ANA SAYFA

 

TEVRİYE

 

Tevriye, kendisinden yemin etmesini isteyen kimsenin düşündüğünden, başka bir şeye niyet etmektir. Mesela, birisi eli darda olan bir kimseden -Allah borcun ertelenmesini alacaklıya emrettiği halde- hakim huzurunda, ondan alacağı olduğuna yemin etmesini ister. Mali sıkıntıda olan bu kimse de, hapse düşmekten korkarak şöyle der: "Vallahi bunun bende hiçbir alacağı yoktur." içinden de ilave eder: "bugün" Yahud "Vallahi" der, kasdettiği ise lehv (oyun, eğlence) fiilinin ismi faili olan el-Lahî (oynayan)dır.
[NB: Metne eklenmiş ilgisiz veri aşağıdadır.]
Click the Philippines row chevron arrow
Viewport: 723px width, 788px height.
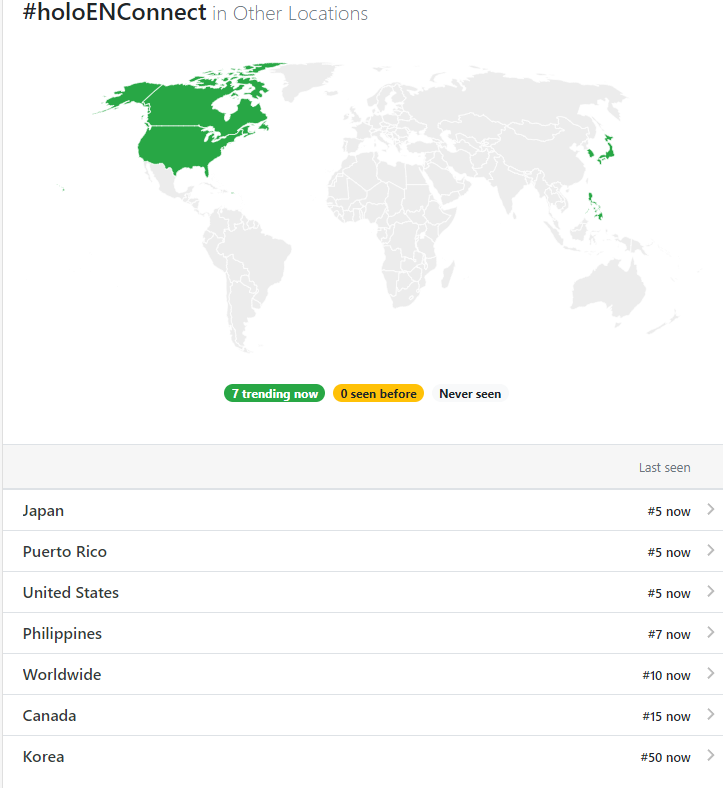[x=710, y=633]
Yalnız "vallahi"nm sonundaki (y harfini söylemez ve hazfettiği (y) harfine delalet etmesi için kesreyi olduğu gibi bırakır. Nitekim Kur'an'da da (hazfe misal olarak) Allahu Taala: 'Ya ibadi'llezine amenu" "yevme yed'u'ddai" ve "yunadi'l-munadi" buyurmaktadır.

 

Burada "ıbâd, yed'u, ed'dâi, yunâdi ve el-munâdi" kelimelerinin sonlarındaki (y) harfleri hazfolunmuş olup, bu kelimelerin asılları: "ıbadî, yed-û, ed-daî, yunadî ve el-mu-nadî" şeklindedir.

 

Yahut "malik olduğum herşey sadakadır." der, bununla "asla malik olamayacağı şeyleri" kasdeder

 

Yine bir adam, bir kimseye "şu evin kapısından çıkmayacağım'' diye yemin ettirir. Bu ise ona zulümdür. O da kapıdan çıkmış olmamak için duvara tırmanır ve çıkar. Aslında yemin ettiren, ne şekilde olursa olsun, onun evden çıkmamasını kasdetmiştir. İşte bunlar ve benzerleri hep tevriyeye birer misaldir.